Only the lines from the one containing "Screen dimensions: 1563x784" to the end of the records belong in the copy. Reproduce them word for word and drop the pictures.

(Beginning of Entries provided)

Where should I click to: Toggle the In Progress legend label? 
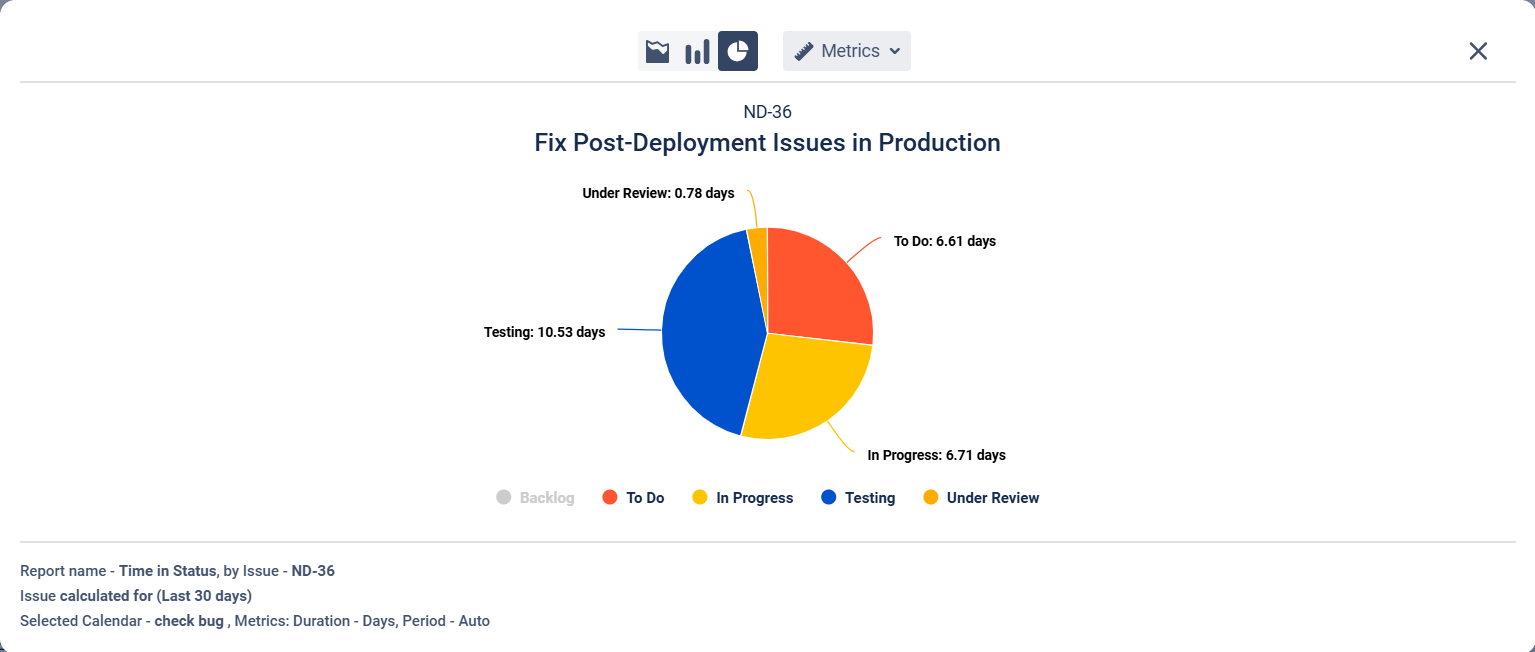(x=754, y=498)
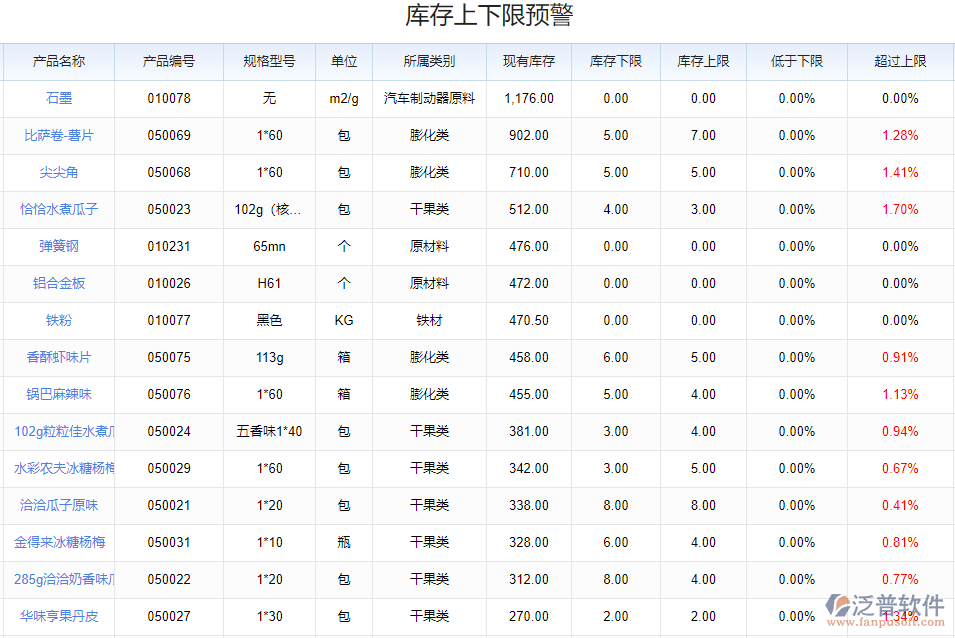Select the 尖尖角 product entry

tap(57, 172)
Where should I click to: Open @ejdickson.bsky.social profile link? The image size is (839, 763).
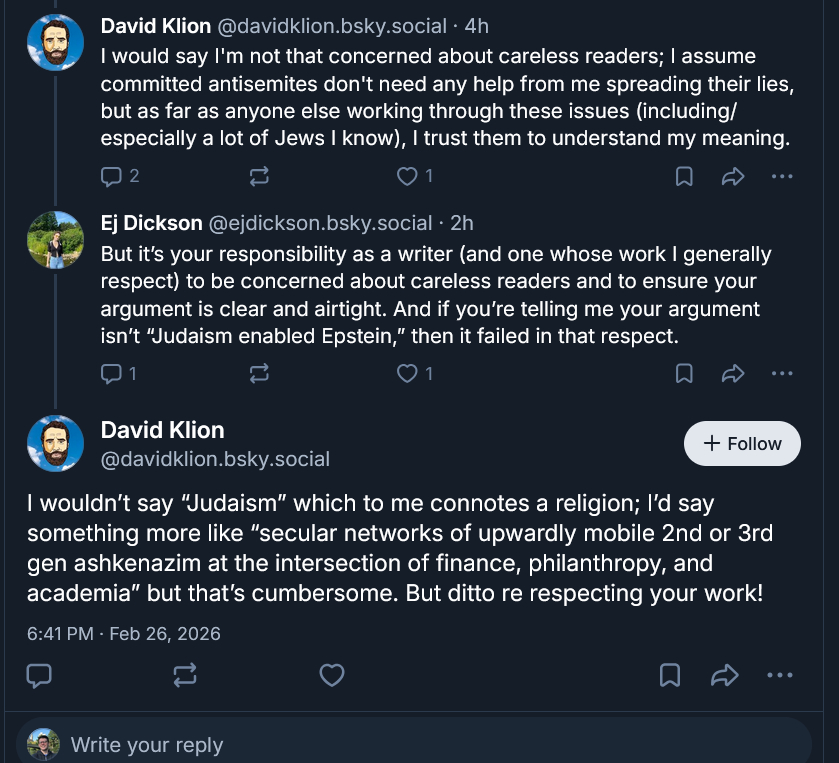(x=320, y=223)
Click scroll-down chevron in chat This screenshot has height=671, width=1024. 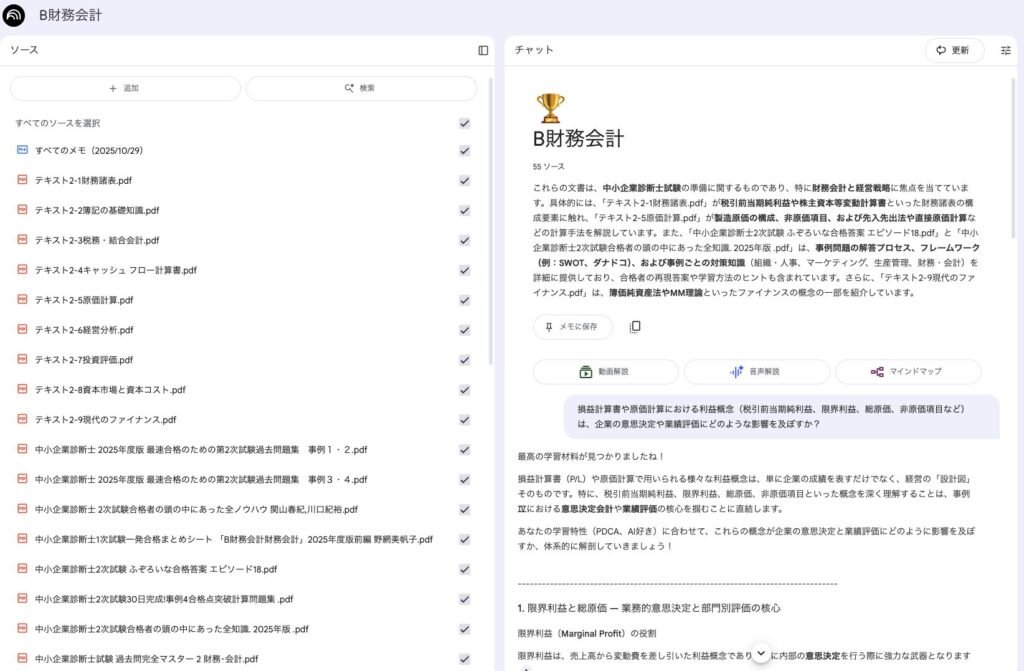[761, 653]
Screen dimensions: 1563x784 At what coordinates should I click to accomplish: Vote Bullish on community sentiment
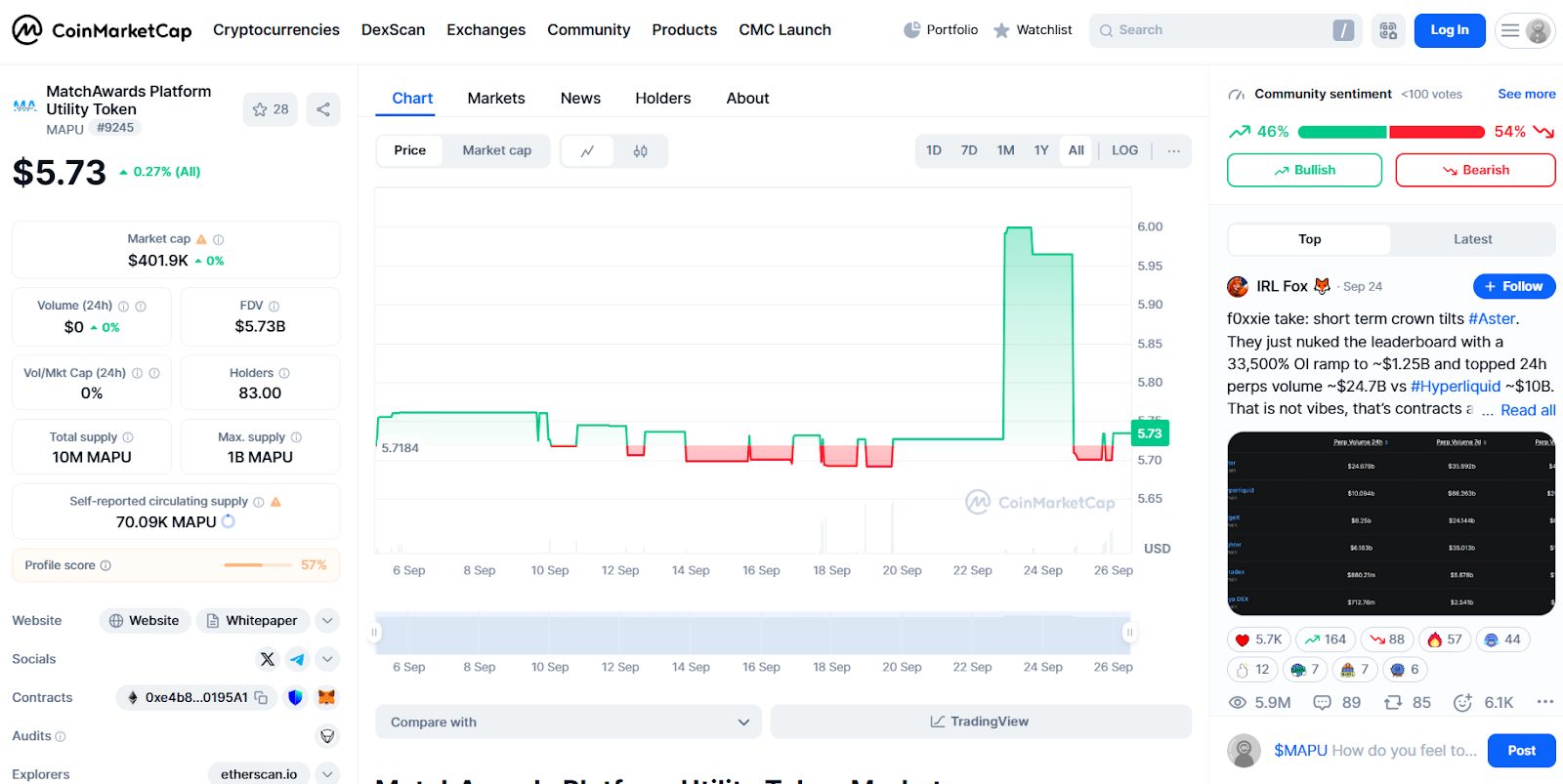tap(1304, 170)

(End of Entries provided)

__Task response__
Screen dimensions: 1563x784 At what coordinates should I click to accomplish: Vote Bullish on community sentiment
tap(1304, 170)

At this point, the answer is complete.